● Passage given:

1. Use `enumerate()` instead of `range(len())` to return both an index position and its associated item in a for loop. See *For Loops* section for examples.

1. Use the context manager instead of `open()` and `close()`.  If we use `open()` to open a file we later need to use  `close()` to close it to prevent errors.  It is easy to forget to always close it when there are many conditional statements. Additionally, if any exception is raised after the file is opened and before the file is closed the file stays open, which can lead to errors.  Instead, use "context manager" `with open()` statements. See *Read and Write* section for examples.
1. Use `is` to compare with `None` instead of `==`.  See *Identity Operator* for examples.
1. Use f-strings.  See *String Formatting* section for examples.
1. Use raw strings if our string has many backslashes instead of escaping with `\\`.  See *Raw Strings* section for examples.
1. Use shallow copy function to explicitly copy collection instead of slicing an entire collection with `[:]`.  Though they do the same thing, when `[:]` is used it is not clear to the reader that a shallow copy is being created.  See *References and Copies* section for more information on shallow and deep copies.
1. Use the dictionary methods `.get()` and `.setdefault()` instead of if statements. Normally, we'd need to use an if statement to check if key in dictionary before accessing it with `[key]` to avoid `KeyError` exception.  `.get()` or `.setdefault()` allows us to skip using if-then statements.  See *Dictionary* sections for examples.
1. Use collections module and `collections.defaultdict()` to set many default dictionary key values.  The dictionary method `.setdefault()` does this, but it can be tedious if we need to do this for every key.  Argument is data type.  `int` uses `0` as default. `float` uses `0.0` as default.  `str` uses `""` as default.  Collections use empty collections.  E.g. `list` uses `[]`.
1. "Switch" statements and dictionaries.  "Switch" statements are if-elif-else statements used for variable assignments.  These are Pythonic, but verbose.  Another way to retrieve a value based on a name is using a dictionary.  This is less clear, but more concise.  Either grammar can be used.
1. "Ternary" Operator-- if-else statements used for variable assignment (similar to "switch").  Ternary means three.  However, in programming it is synonymous with conditional expressions.  Instead of the standard, multi-lined if-else statement, "ugly" one line ternary statements can be used.  Ternary statements were introduced in Python because programmers were using an even worse short-circuit evaluation that could lead to bugs.  Variable assignment in multi-line if-else statements is by far easiest to read, ternary statements are concise but hard to read, and short-circuit should not be used as it can introduce bugs.

● Information shown:
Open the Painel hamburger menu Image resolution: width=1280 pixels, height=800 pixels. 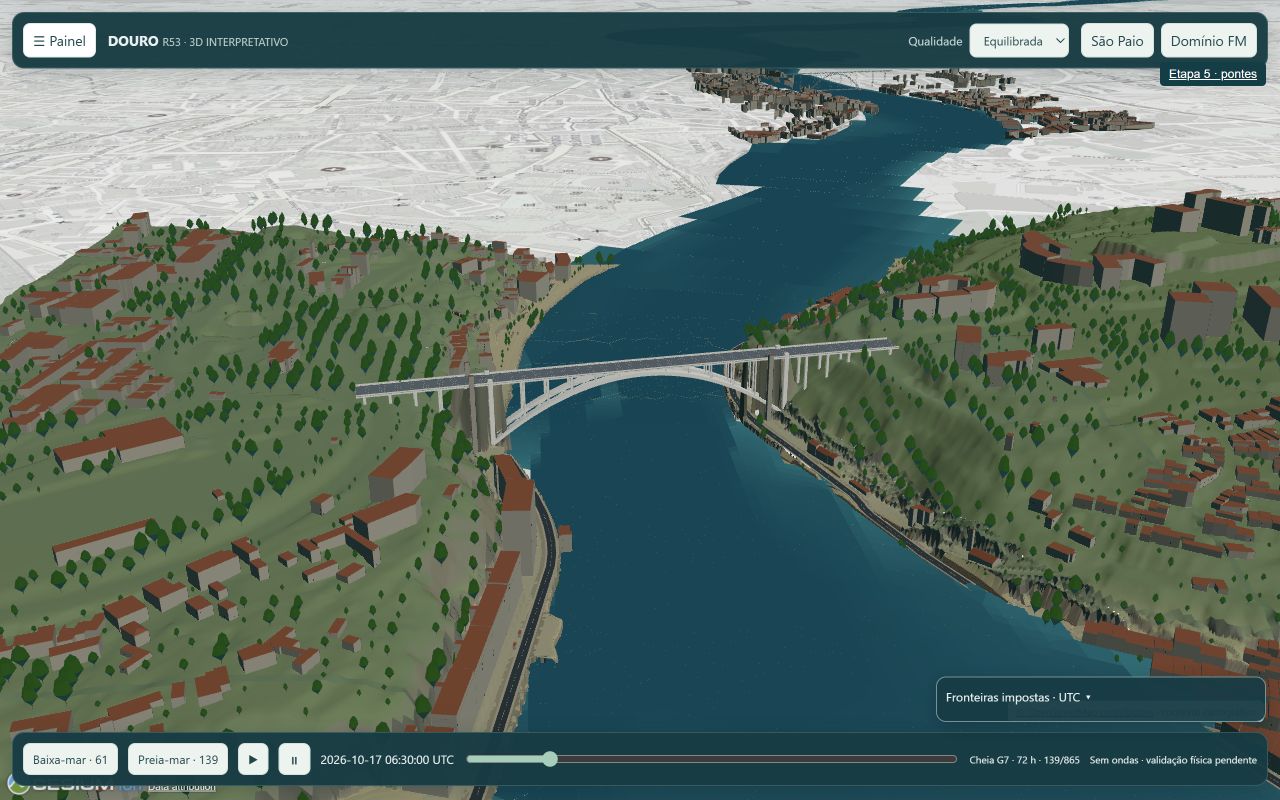coord(59,41)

● The exercise: Copy word for word the part of the Python tips above that begins at "1. Use raw strings" and ends after "and deep copies.".

● Result for this exercise:
1. Use raw strings if our string has many backslashes instead of escaping with `\\`.  See *Raw Strings* section for examples.
1. Use shallow copy function to explicitly copy collection instead of slicing an entire collection with `[:]`.  Though they do the same thing, when `[:]` is used it is not clear to the reader that a shallow copy is being created.  See *References and Copies* section for more information on shallow and deep copies.